• **WHAT THE EXERCISE ASKS**
Return every item below word for word, omitting the pictures.

• **RECORDS PROVIDED**
▼

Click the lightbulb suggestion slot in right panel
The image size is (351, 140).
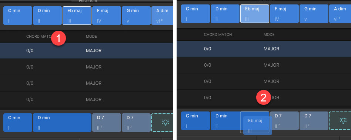(340, 120)
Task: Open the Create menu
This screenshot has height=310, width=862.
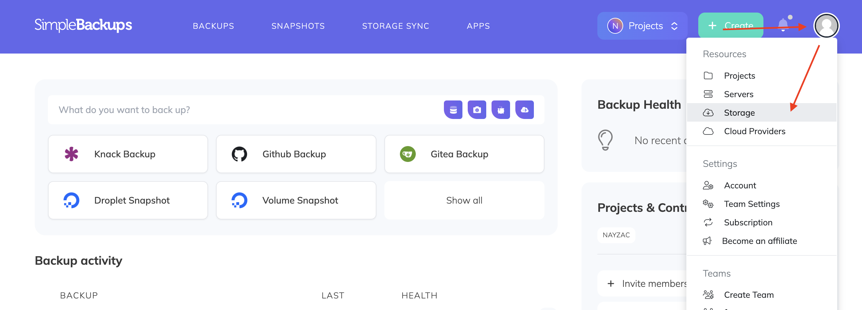Action: point(730,26)
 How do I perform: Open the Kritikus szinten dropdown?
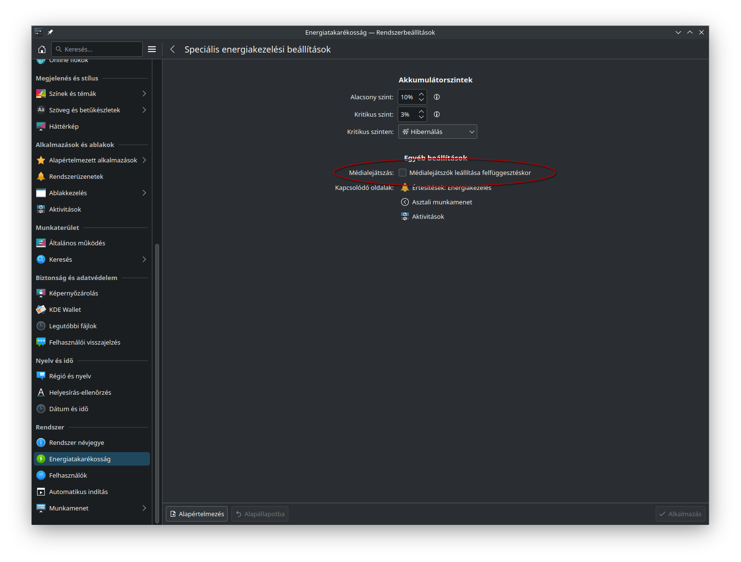[437, 131]
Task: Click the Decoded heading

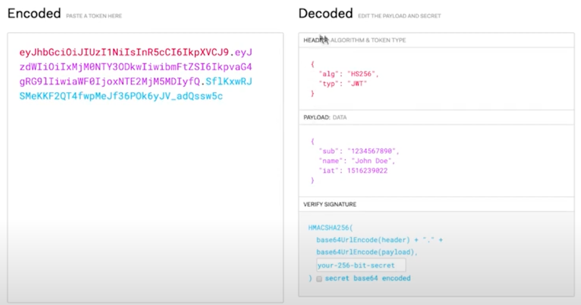Action: point(325,14)
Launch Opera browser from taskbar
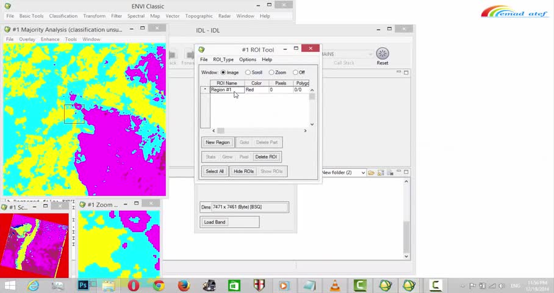 pyautogui.click(x=133, y=285)
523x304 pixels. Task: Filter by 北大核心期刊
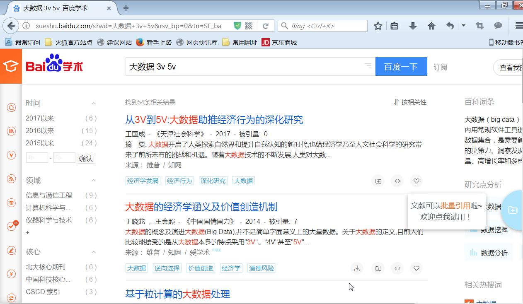[x=46, y=267]
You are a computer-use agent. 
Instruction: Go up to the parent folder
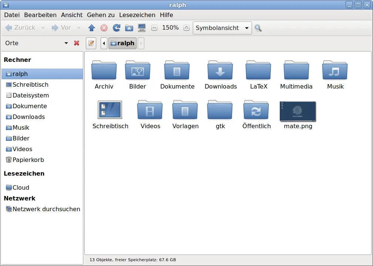91,27
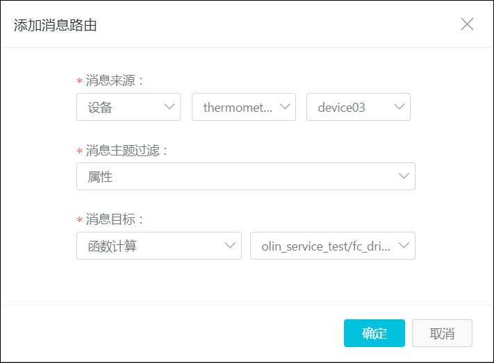This screenshot has height=363, width=494.
Task: Close the 添加消息路由 dialog with X icon
Action: click(467, 24)
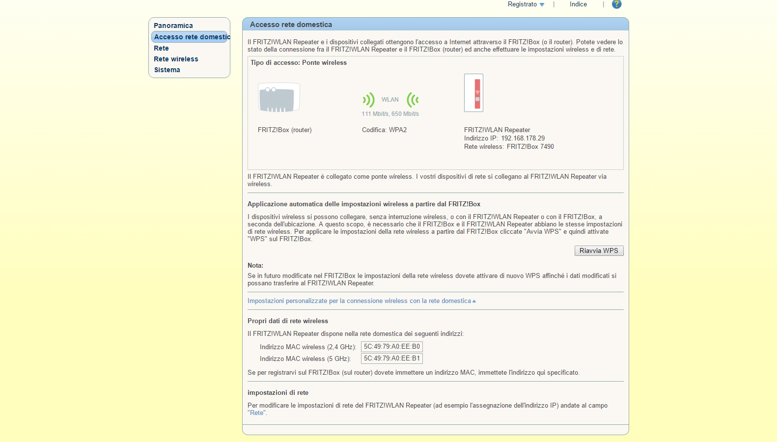Open the Registrato dropdown menu
This screenshot has height=442, width=777.
coord(526,4)
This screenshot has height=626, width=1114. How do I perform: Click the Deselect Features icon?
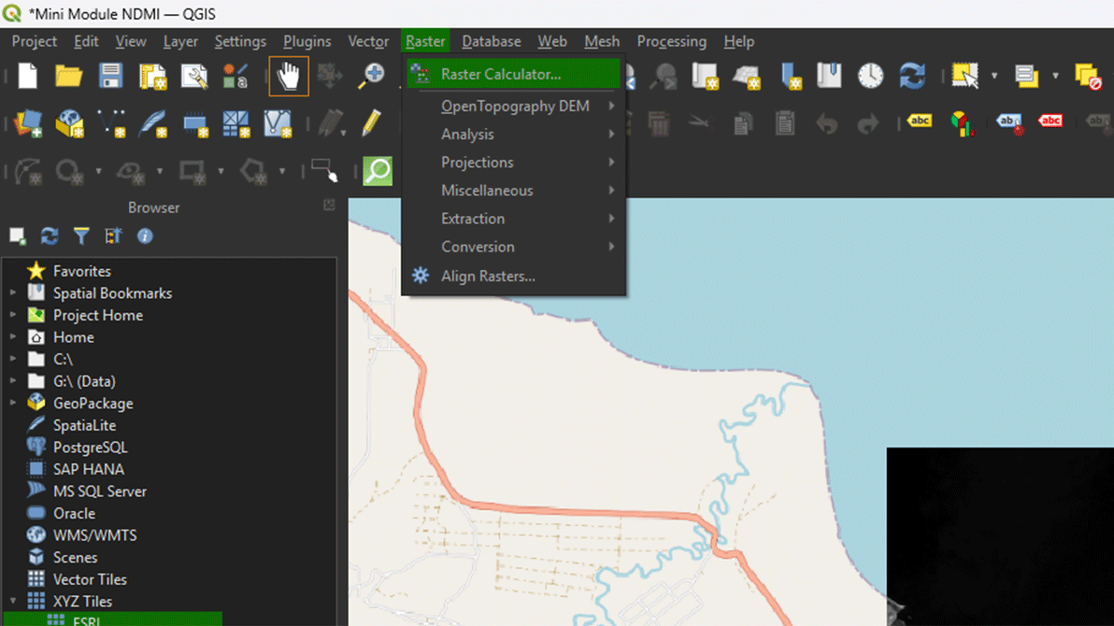pos(1088,77)
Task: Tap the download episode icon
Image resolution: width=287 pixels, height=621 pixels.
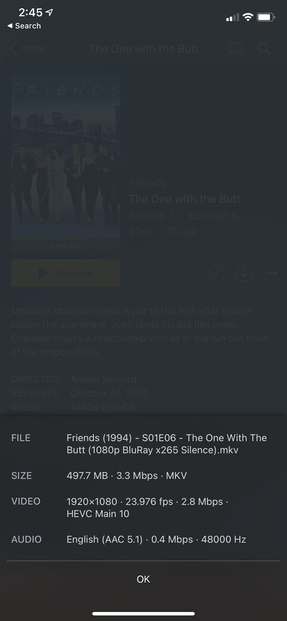Action: click(244, 273)
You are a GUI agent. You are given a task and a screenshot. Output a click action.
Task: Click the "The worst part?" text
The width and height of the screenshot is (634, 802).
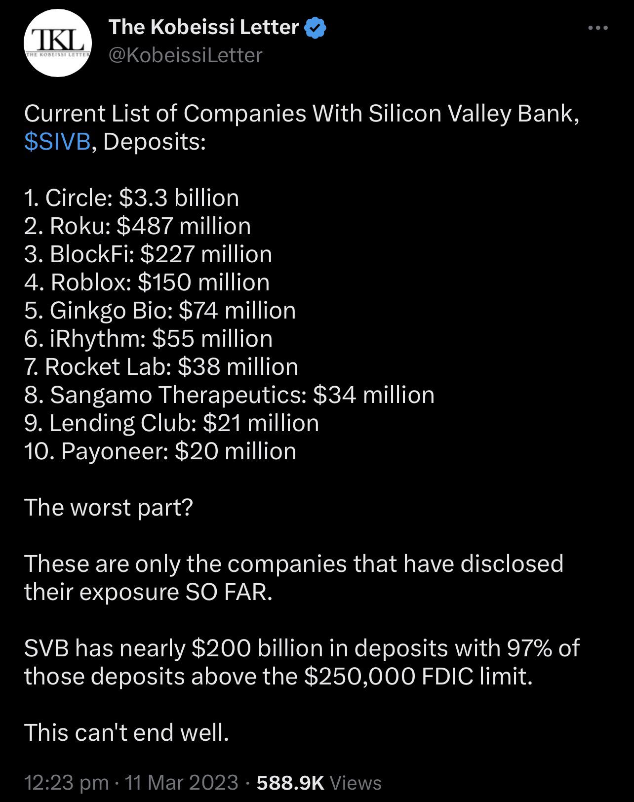coord(108,507)
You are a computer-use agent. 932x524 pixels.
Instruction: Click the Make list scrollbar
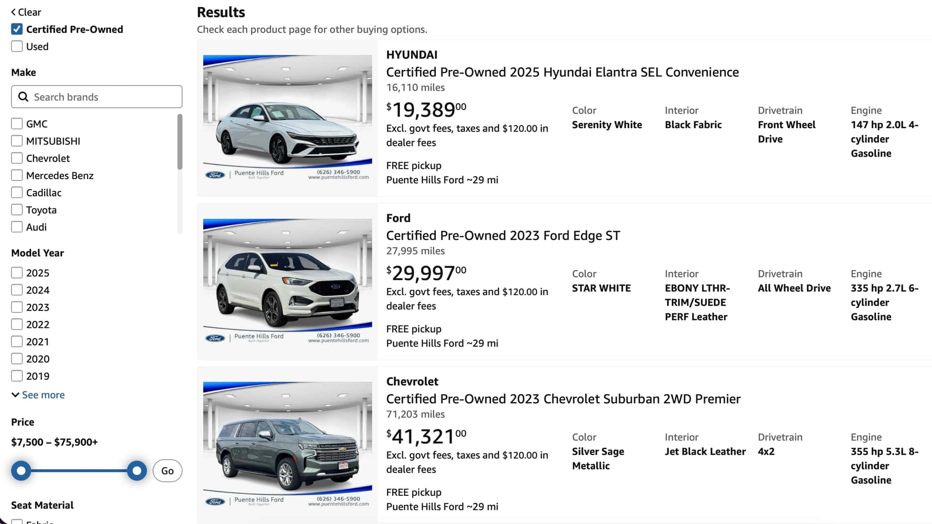coord(180,142)
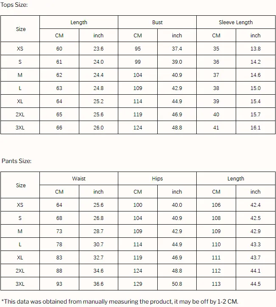Click the 37.4 inch bust cell

point(177,49)
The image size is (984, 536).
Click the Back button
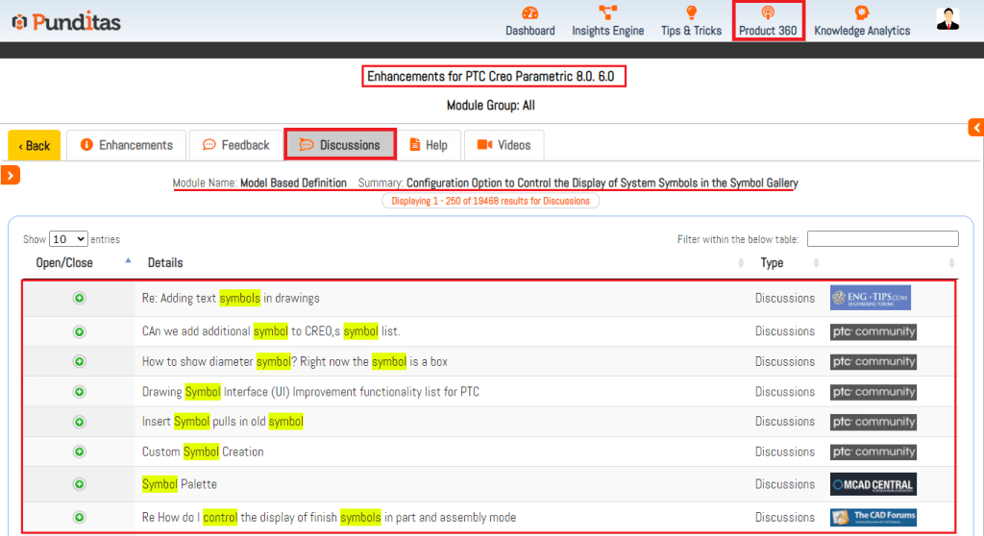pyautogui.click(x=34, y=146)
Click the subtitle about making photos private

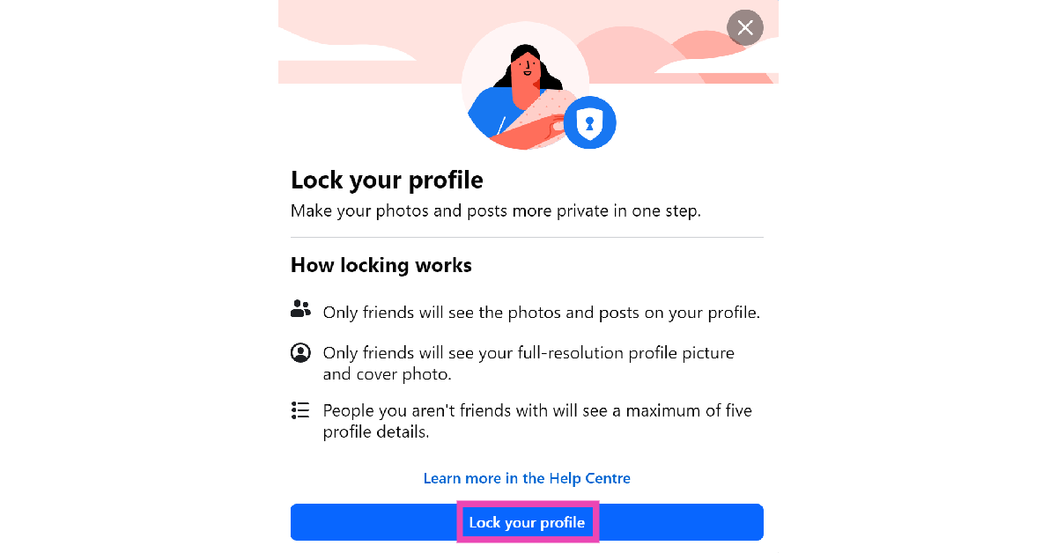pyautogui.click(x=496, y=211)
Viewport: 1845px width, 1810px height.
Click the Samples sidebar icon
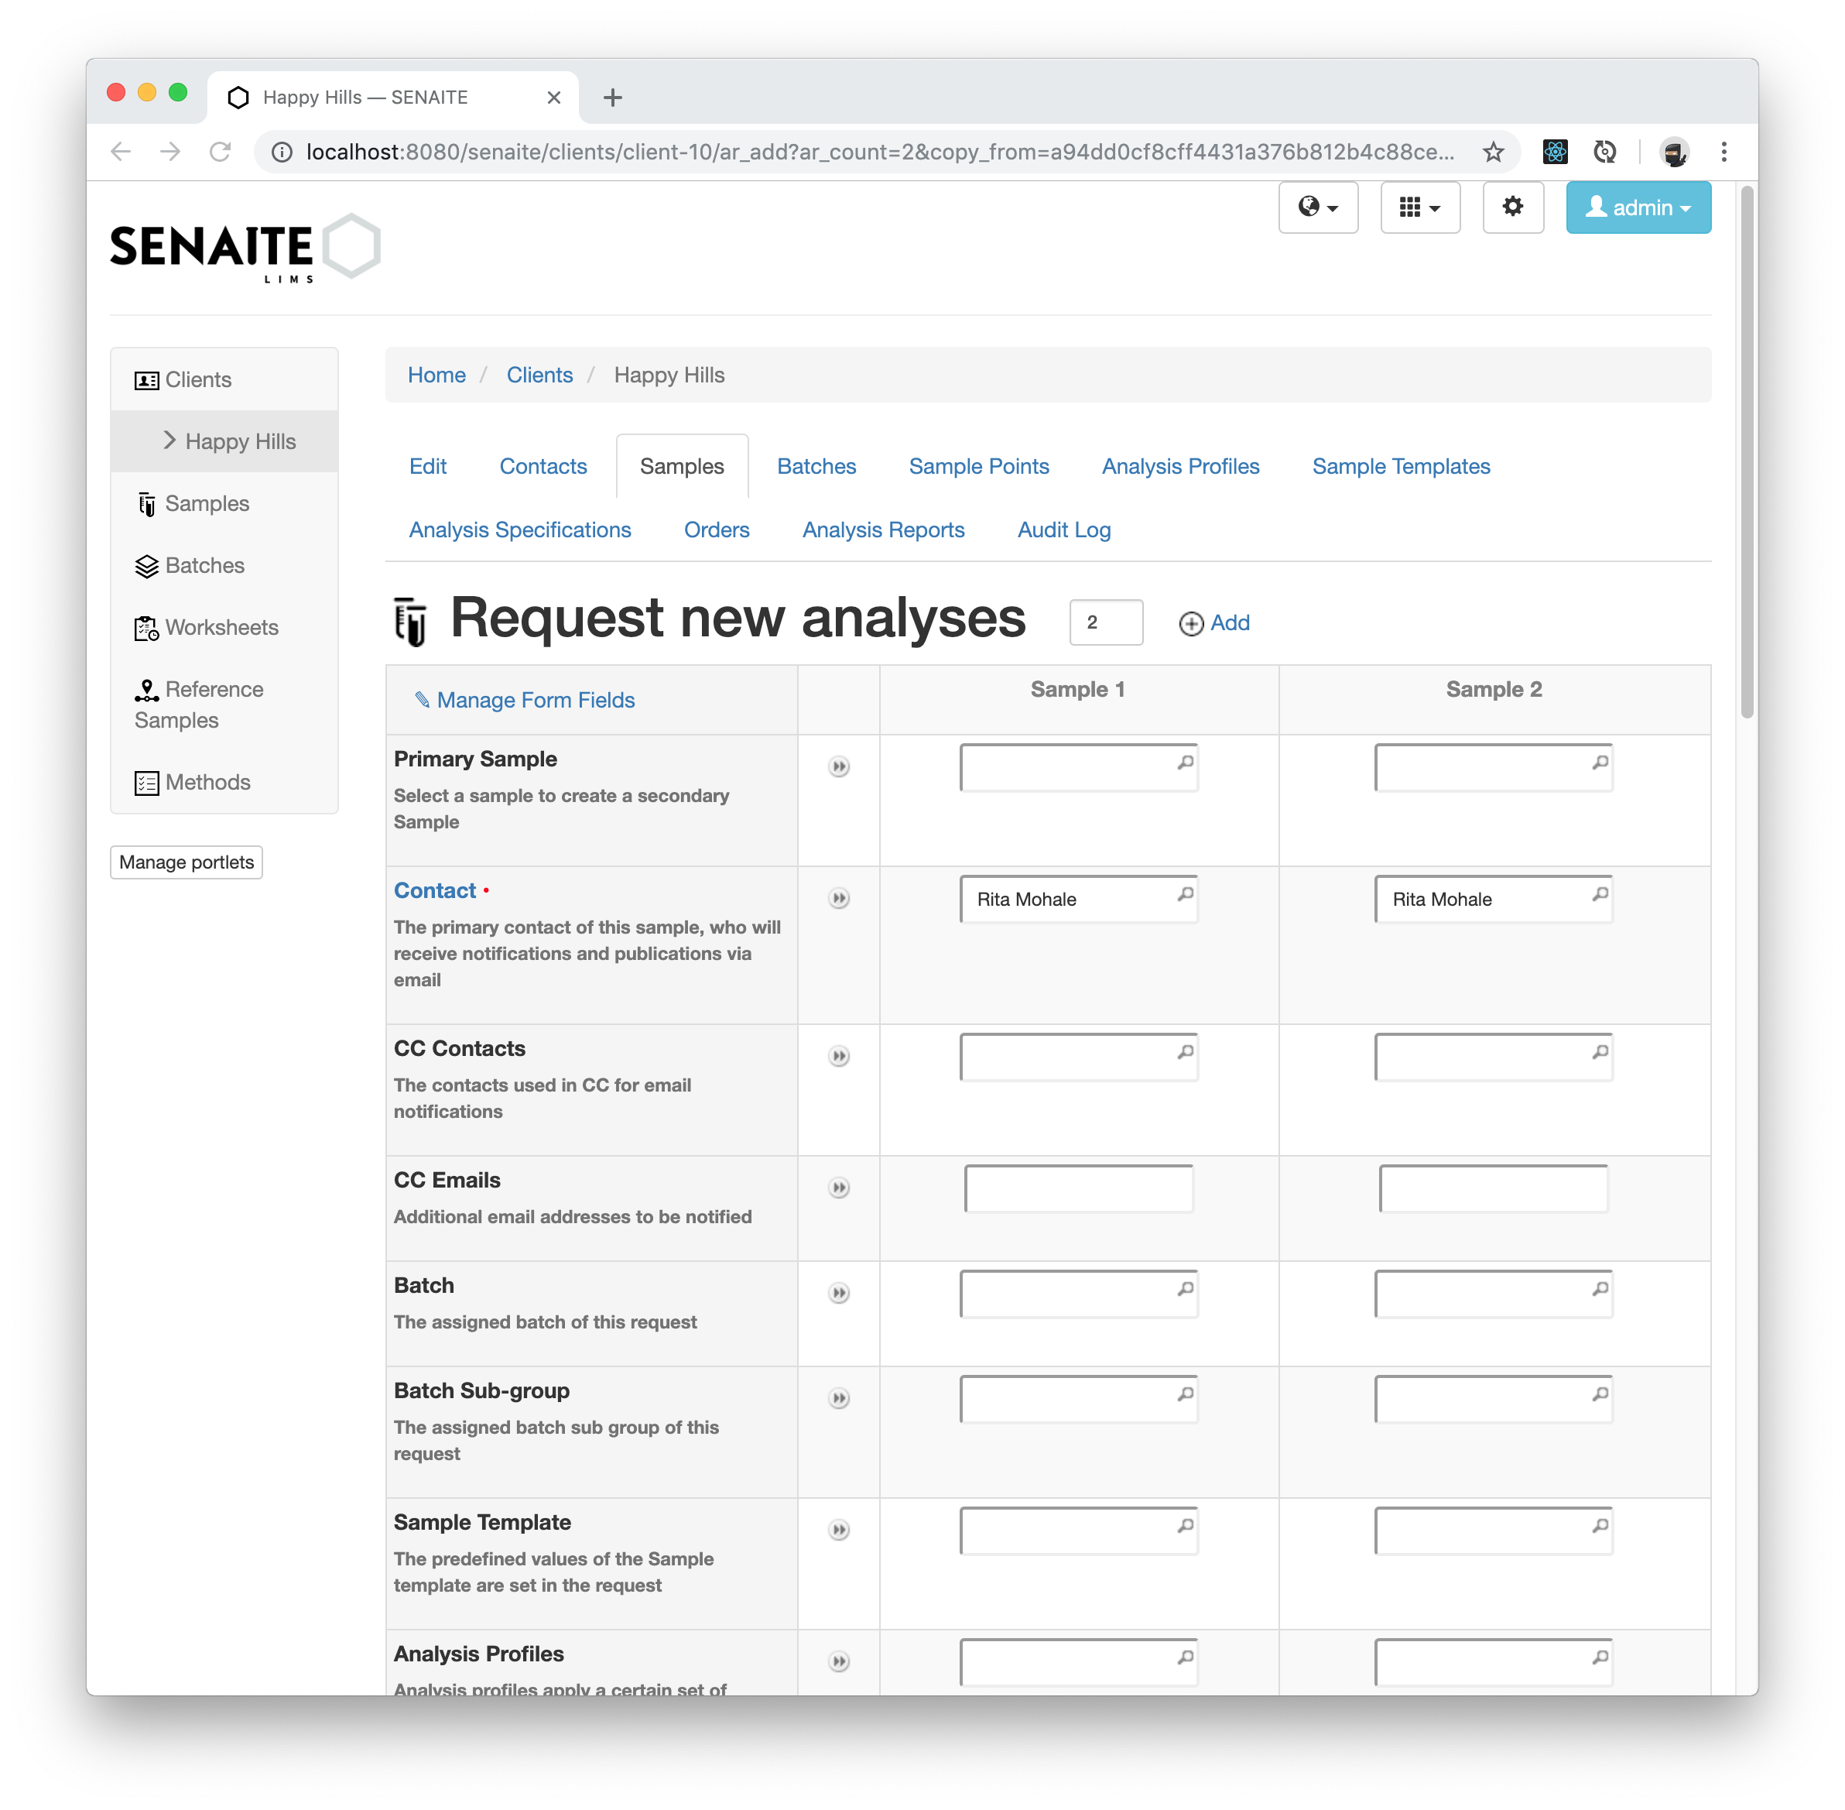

▲

• **CORRECT OUTPUT**
Click the lightbulb suggestion slot in right panel
The image size is (351, 140).
(340, 120)
Task: Open the Create menu
This screenshot has height=310, width=862.
Action: point(730,26)
 How do I perform: Open the Kritikus szinten dropdown?
[437, 131]
Task: Click the Decoded heading

Action: point(325,14)
Launch Opera browser from taskbar
 pyautogui.click(x=133, y=285)
523x304 pixels. Task: Filter by 北大核心期刊
[x=46, y=267]
You are a computer-use agent. 
Instruction: Go up to the parent folder
91,27
This screenshot has height=363, width=494.
Task: Close the 添加消息路由 dialog with X icon
Action: click(467, 24)
Open the Registrato dropdown menu
This screenshot has height=442, width=777.
coord(526,4)
This screenshot has height=626, width=1114. How do I perform: Click the Deselect Features icon?
pos(1088,77)
Task: Tap the download episode icon
Image resolution: width=287 pixels, height=621 pixels.
Action: click(244, 273)
You are a GUI agent. You are given a task and a screenshot. Output a click action.
Task: Click the "The worst part?" text
The width and height of the screenshot is (634, 802).
coord(108,507)
You are a computer-use agent. 932x524 pixels.
Instruction: Click the Make list scrollbar
coord(180,142)
Click the 37.4 inch bust cell

point(177,49)
The image size is (984, 536).
Click the Back button
pyautogui.click(x=34, y=146)
Click the subtitle about making photos private

pyautogui.click(x=496, y=211)
Viewport: 1845px width, 1810px height.
Click the Samples sidebar icon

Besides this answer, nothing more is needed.